PA Middle District Dismisses Claims Against School District and its Superintendent, Principal, Special Education Director, and Classroom Teacher

A five-year-old special education student was enrolled in the Wyoming Valley West School District and attended the State Street Elementary School during the 2024-2025 school year. The student refused to clean up classroom toys at dismissal. When his teacher allegedly grabbed him by the wrist to walk him back to his seat, the student dropped to the floor and began crying. The teacher then allegedly grabbed the student by the ankle and dragged him across the floor. Following an investigation, criminal charges were not advanced by the county DA, and the school permitted the teacher to return to the classroom. The student’s parents sued, lodging thirteen legal counts under both state and federal law, which sought monetary damages from the teacher, the school district, the superintendent, the principal, and the director of special education. The plaintiff’s 42 USC 1983 claims were dismissed as to the school district for failure to allege a policy or custom violation, and the failure to alleged deliberate indifference in the failure-to-train context.
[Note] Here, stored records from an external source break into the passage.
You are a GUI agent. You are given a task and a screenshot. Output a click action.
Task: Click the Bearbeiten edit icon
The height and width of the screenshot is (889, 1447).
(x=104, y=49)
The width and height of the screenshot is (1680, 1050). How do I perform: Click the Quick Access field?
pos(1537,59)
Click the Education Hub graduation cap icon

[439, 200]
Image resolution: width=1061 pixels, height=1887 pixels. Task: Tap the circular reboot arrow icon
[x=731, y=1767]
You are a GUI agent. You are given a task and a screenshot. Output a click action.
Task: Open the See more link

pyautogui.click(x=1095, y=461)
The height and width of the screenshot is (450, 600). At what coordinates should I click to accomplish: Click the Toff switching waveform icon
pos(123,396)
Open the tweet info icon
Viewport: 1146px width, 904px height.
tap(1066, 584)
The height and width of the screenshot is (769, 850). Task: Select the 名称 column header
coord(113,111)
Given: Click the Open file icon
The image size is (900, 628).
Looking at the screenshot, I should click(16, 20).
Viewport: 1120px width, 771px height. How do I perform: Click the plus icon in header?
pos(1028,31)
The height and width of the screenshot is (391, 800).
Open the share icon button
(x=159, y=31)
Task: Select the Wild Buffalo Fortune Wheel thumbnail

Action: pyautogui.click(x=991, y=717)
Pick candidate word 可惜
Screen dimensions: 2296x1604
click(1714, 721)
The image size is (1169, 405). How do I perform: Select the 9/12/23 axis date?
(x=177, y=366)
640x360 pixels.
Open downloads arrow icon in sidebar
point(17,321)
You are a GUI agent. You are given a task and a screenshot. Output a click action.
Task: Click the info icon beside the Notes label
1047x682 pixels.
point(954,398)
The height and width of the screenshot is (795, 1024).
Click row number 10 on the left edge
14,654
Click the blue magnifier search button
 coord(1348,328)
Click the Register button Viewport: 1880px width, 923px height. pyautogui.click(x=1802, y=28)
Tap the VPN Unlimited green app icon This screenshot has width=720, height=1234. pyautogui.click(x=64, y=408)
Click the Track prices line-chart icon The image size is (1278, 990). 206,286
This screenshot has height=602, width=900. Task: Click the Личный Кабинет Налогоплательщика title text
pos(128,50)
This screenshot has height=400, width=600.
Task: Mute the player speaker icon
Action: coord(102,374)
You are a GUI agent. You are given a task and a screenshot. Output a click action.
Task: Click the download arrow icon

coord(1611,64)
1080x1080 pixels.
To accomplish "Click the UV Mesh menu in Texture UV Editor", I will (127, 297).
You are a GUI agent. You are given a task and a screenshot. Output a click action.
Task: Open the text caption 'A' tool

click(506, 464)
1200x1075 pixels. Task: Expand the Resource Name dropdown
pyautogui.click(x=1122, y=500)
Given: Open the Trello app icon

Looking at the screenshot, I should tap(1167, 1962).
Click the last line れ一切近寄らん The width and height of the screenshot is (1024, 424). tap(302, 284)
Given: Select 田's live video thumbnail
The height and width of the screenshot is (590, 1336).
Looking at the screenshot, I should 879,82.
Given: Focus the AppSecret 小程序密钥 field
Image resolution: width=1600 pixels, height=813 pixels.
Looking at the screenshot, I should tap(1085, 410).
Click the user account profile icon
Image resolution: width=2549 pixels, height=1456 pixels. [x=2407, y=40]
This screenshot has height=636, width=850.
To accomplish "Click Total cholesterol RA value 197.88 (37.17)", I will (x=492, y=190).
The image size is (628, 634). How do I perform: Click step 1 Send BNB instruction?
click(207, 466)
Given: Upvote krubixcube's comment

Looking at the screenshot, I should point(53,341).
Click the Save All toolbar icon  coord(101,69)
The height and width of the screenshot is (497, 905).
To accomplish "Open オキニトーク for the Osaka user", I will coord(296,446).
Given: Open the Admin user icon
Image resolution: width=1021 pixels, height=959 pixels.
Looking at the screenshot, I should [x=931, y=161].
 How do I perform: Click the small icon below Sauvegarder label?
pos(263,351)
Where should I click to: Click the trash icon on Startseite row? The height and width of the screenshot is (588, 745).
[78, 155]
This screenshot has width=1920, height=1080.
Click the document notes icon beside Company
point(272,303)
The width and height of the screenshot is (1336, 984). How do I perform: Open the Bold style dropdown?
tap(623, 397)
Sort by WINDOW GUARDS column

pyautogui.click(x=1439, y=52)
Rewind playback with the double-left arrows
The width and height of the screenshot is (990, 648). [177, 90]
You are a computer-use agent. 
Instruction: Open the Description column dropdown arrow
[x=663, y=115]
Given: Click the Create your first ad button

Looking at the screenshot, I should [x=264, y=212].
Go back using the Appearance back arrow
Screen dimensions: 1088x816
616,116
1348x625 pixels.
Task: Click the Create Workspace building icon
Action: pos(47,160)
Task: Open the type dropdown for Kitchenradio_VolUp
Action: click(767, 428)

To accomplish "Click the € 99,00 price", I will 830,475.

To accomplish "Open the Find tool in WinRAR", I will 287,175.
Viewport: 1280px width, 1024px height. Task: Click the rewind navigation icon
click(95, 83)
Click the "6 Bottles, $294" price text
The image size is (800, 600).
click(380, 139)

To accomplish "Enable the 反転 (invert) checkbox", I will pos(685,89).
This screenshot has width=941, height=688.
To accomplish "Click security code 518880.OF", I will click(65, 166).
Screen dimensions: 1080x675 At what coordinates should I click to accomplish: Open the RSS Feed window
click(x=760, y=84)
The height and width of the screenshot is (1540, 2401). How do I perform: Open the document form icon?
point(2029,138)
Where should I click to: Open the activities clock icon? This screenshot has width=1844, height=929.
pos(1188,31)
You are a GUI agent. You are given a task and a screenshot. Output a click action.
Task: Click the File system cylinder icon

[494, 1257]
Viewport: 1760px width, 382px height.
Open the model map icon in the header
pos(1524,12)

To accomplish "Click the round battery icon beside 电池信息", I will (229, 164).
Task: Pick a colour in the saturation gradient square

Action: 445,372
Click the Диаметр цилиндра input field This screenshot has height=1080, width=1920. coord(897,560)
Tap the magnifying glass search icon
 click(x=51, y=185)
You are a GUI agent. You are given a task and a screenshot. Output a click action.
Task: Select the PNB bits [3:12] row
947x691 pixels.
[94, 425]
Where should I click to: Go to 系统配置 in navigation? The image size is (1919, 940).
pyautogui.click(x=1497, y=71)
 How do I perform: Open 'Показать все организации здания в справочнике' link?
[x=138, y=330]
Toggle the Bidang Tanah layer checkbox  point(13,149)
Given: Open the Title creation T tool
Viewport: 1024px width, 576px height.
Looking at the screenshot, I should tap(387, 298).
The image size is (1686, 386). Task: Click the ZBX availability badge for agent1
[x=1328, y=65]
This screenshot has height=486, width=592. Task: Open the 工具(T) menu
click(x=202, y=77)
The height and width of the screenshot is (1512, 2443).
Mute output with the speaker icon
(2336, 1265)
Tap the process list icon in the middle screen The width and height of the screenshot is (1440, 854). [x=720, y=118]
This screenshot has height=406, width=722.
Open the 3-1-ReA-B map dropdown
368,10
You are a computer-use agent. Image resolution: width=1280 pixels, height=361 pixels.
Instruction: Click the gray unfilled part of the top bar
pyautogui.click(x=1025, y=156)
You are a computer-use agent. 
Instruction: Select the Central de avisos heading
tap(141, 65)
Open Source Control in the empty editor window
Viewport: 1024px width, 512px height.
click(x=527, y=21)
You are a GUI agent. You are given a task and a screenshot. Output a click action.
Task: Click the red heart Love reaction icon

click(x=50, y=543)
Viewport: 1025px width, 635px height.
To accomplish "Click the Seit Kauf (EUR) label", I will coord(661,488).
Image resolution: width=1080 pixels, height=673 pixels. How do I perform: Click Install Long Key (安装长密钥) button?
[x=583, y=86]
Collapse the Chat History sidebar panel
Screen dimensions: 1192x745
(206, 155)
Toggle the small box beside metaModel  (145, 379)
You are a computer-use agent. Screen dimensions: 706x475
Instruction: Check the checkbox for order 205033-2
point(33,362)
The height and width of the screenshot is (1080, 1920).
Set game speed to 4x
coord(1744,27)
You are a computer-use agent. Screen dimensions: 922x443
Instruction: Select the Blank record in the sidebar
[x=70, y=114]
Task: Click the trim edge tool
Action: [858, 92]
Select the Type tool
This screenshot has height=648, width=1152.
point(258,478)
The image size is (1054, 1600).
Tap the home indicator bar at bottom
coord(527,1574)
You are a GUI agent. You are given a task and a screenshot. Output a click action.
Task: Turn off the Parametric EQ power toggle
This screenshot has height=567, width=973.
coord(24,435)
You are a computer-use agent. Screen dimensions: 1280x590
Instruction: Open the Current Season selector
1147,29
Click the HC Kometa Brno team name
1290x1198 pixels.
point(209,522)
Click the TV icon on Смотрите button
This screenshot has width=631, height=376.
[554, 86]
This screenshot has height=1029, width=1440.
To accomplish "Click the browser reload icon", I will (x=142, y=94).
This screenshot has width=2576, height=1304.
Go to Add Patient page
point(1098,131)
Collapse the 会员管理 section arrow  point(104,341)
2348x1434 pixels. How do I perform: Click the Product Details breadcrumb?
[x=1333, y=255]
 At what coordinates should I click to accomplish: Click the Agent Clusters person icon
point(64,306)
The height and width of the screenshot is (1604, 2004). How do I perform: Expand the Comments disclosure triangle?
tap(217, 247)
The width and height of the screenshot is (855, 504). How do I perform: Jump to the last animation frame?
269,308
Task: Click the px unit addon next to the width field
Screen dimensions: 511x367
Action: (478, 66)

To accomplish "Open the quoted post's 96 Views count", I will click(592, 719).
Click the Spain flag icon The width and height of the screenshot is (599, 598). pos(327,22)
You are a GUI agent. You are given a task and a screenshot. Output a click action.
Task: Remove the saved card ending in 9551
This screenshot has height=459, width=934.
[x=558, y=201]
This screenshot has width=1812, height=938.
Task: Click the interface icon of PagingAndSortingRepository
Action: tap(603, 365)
As to the superintendent, building principal, and special education director, the Section 1983 claims were also dismissed for failure to allege personal involvement on the part of the individuals. Regarding an equal protection claim asserted against all defendants, the motion to dismiss was also granted for a failure to advance a plausible equal protection claim, holding that “plaintiffs' single-act allegations do not include a factual basis to even infer that the act was motivated by discriminatory animus rather than some other non-discriminatory impulse.” The court further dismissed the plaintiff’s negligence-based claims including negligence against the teacher and district administrators, NIED, and vicarious liability under the Political Subdivision Tort Claims Act (PSTCA). The federal claims under the IDEA, Section 504, and the ADA were also dismissed in various respects. The IDEA claim was dismissed against all defendants with prejudice for failure to exhaust administrative remedies. The Section 504 claims against the individual defendants were also dismissed with prejudice, as districts, not individuals, are the recipients of federal funds under Section 504. However, the Section 504 and ADA claims were dismissed without prejudice as to defendant Wyoming Valley West, and the plaintiff was permitted leave to amend.